Ответ Мэг показался для Хэйвока неожиданным остро. Как препятствие ее вообще можно было не принимать во внимание. Сексом он уже давно не интересовался, и хрупкая прелесть юной женщины, с такой грацией несущей текучие складки ткани и меха, не произвела на него ни малейшего впечатления. С тем же успехом у входа в его пещеру сокровищ мог бы сидеть и кузнечик.

Но ее голос — едва он услышал ее голос, как сразу его вспомнил, детский и звонкий, и этот выговор, раздражающе чистый по сравнению с его собственным. Вспомнил он и свою увлеченность ею, которая тогда казалась ему унизительной, а теперь, когда она даже не замечала грозящей опасности — невероятно смешной и нелепой.

— Я пытаюсь достать оттуда одну вещь, очень хрупкую, так чтобы не разбить ее, — сказала она. — Эта вещь оставлена тут для меня, и я даже не знаю толком, что это, вот, я всю эту замазку вытащила, видите? Но оно там крепко сидит, или, может быть, просто очень тяжелое! А вы бы не попробовали? Только осторожнее!

Он оторвался от дверного косяка, едва не упав, и пошатываясь, двинулся вперед. Оказывается, он еще слабее, чем думает. Но какая разница? Ведь все, что ни делается, делается для него!

Он увидел ее испуганный взгляд, когда свет из пролома в стене упал ему на лицо, и подумал было, что и она его вспомнила. Но ее восклицание развеяло эту лестную для него иллюзию.

— Боже мой, вам что, нехорошо?

Ее участие взбесило его, напомнив про Эйврила.

— Вы выглядите совсем больным! Прошу вас, не беспокойтесь. С минуты на минуту подъедут наши. В конце концов, не так уж это важно. Мне ужасно жаль. Я просто не поняла. Не могу ли я вам помочь?

— Пустите меня.

Силы в нем больше нет, понял он, и тотчас же выбросил самую мысль об этом прочь из головы, как отбросил прочь руку, протянутую ею, чтобы помочь.

А Мэг он показался чуть ли не выходцем с того света. Под трехдневной щетиной просвечивала бледная кожа, костлявые плечи выпирали из фуфайки, а глаза под опухшими веками были такие тусклые, что уж тигра-то он напоминал меньше всего.

Она поднялась с пьедестала статуи, а он, кинувшись на ее место, сунул руку в проделанное ею отверстие.

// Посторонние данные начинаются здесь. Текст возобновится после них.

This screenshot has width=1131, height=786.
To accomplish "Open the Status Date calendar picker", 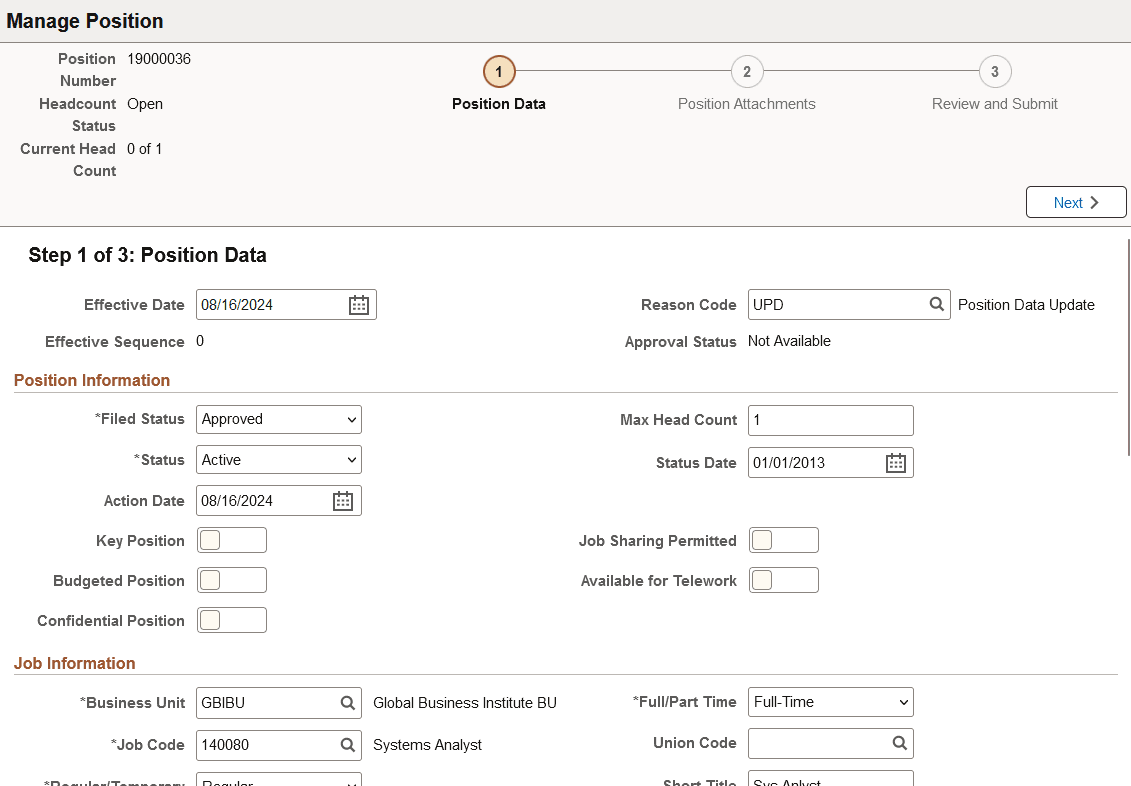I will 895,462.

Он лихорадочно принялся за дело, сильные пальцы обламывали гипс и выгребали его прочь в водосток. Импульс от прикосновения к вожделенному тайнику словно раздул угасающие угли его энергии, и Мэг глядела на него, очарованная, обманутая этой видимостью силы.

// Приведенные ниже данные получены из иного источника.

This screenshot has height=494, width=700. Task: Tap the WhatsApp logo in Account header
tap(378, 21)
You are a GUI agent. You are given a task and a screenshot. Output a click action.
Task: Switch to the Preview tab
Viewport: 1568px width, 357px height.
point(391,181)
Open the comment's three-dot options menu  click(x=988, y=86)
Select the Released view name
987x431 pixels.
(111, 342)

И вот твердая оболочка сокровища, сверток из сложенного в несколько раз и пропитанного цементным раствором одеяла начал обретать очертания. Он оказался строго цилиндрической формы, пяти футов в длину и неполных двух в поперечнике. Дважды, еще не освободив его дальний край, принимался Хэйвок вытягивать сверток, но тот не поддавался, и он снова начинал скрести и выгребать замазку. Белесая пыль покрывала его с головы до ног, делая его волосы и синюю фуфайку, найденную в рундучке «Марлен Дорэн», одинаково серо-седыми.

Мэг глядела на него в недоумении. Она боялась не его, за него, и почувствовала облегчение, услыхав смутный гул моторов, который доносился одновременно с суши и с моря и с каждой минутой становился все отчетливей. Она эжалела, что ничего не смыслит в болезнях — выглядит этот человек определенно очень плохо.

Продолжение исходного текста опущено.